**What the task asks**
Every record is to be copied unchanged, except that its pictures are removed.

Dataset entries
********
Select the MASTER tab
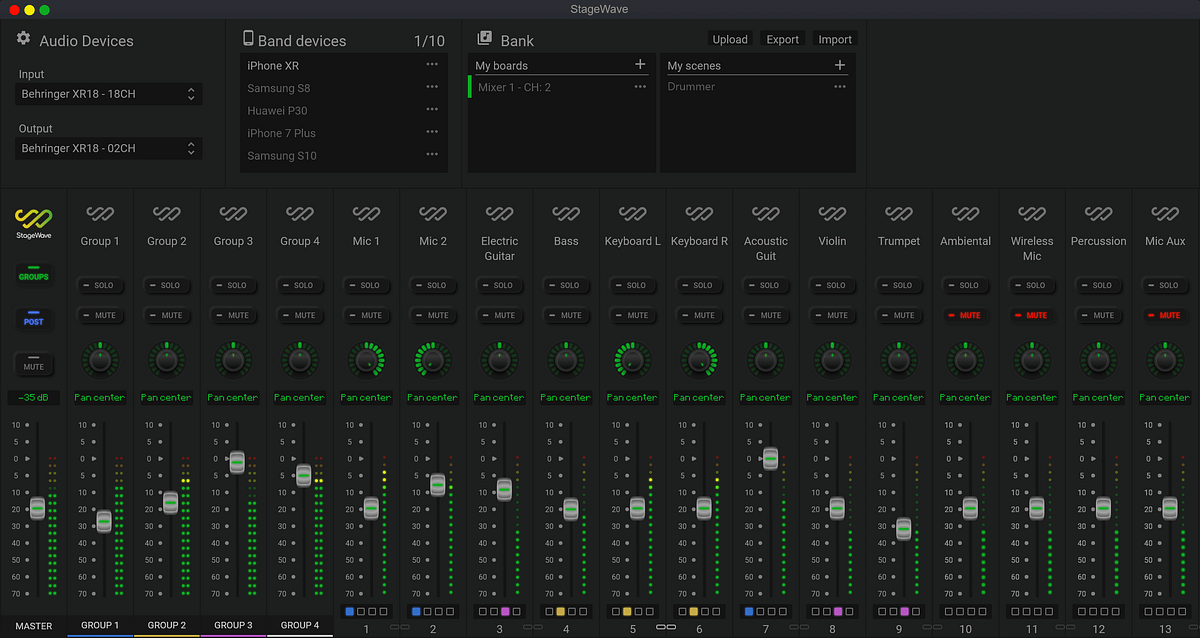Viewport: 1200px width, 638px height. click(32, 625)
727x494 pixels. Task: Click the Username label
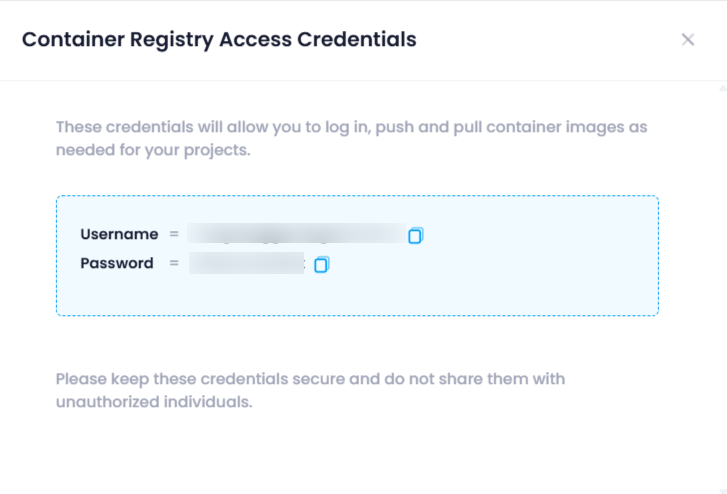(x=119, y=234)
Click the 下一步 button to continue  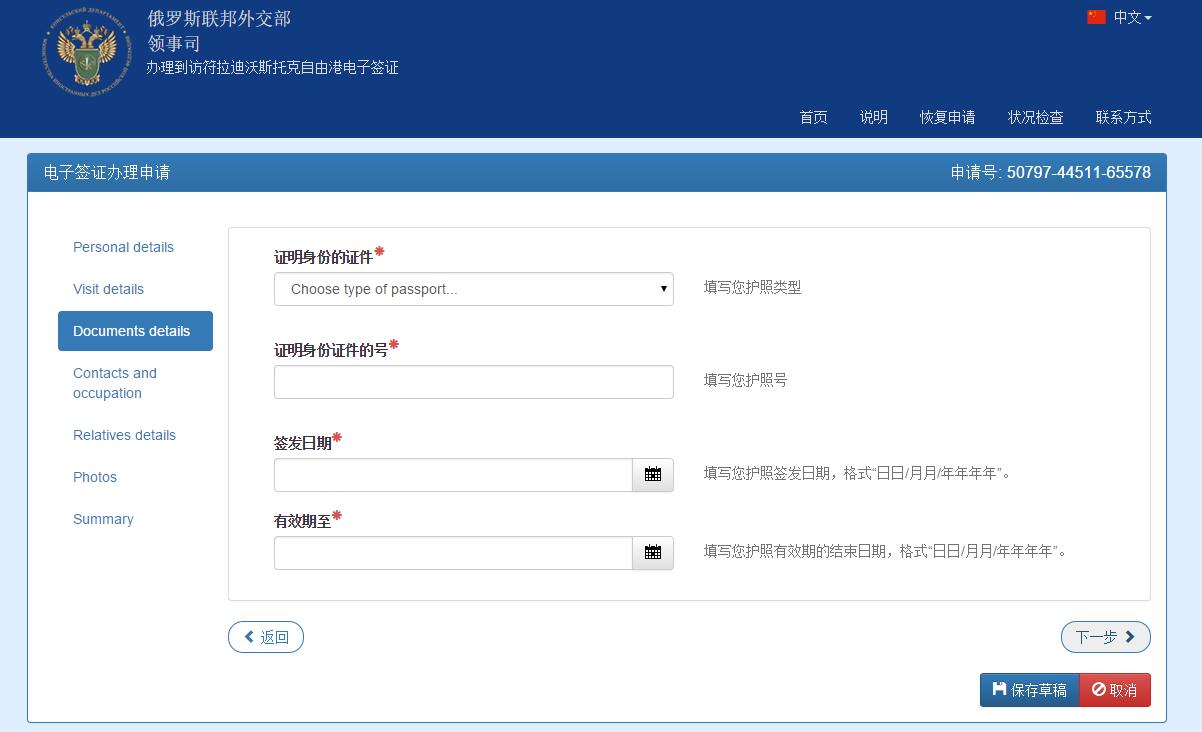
********
**Solution to this task**
Select the MASTER tab
Viewport: 1200px width, 638px height. click(32, 625)
727x494 pixels. Task: Click the Username label
(x=119, y=234)
Click the 下一步 button to continue  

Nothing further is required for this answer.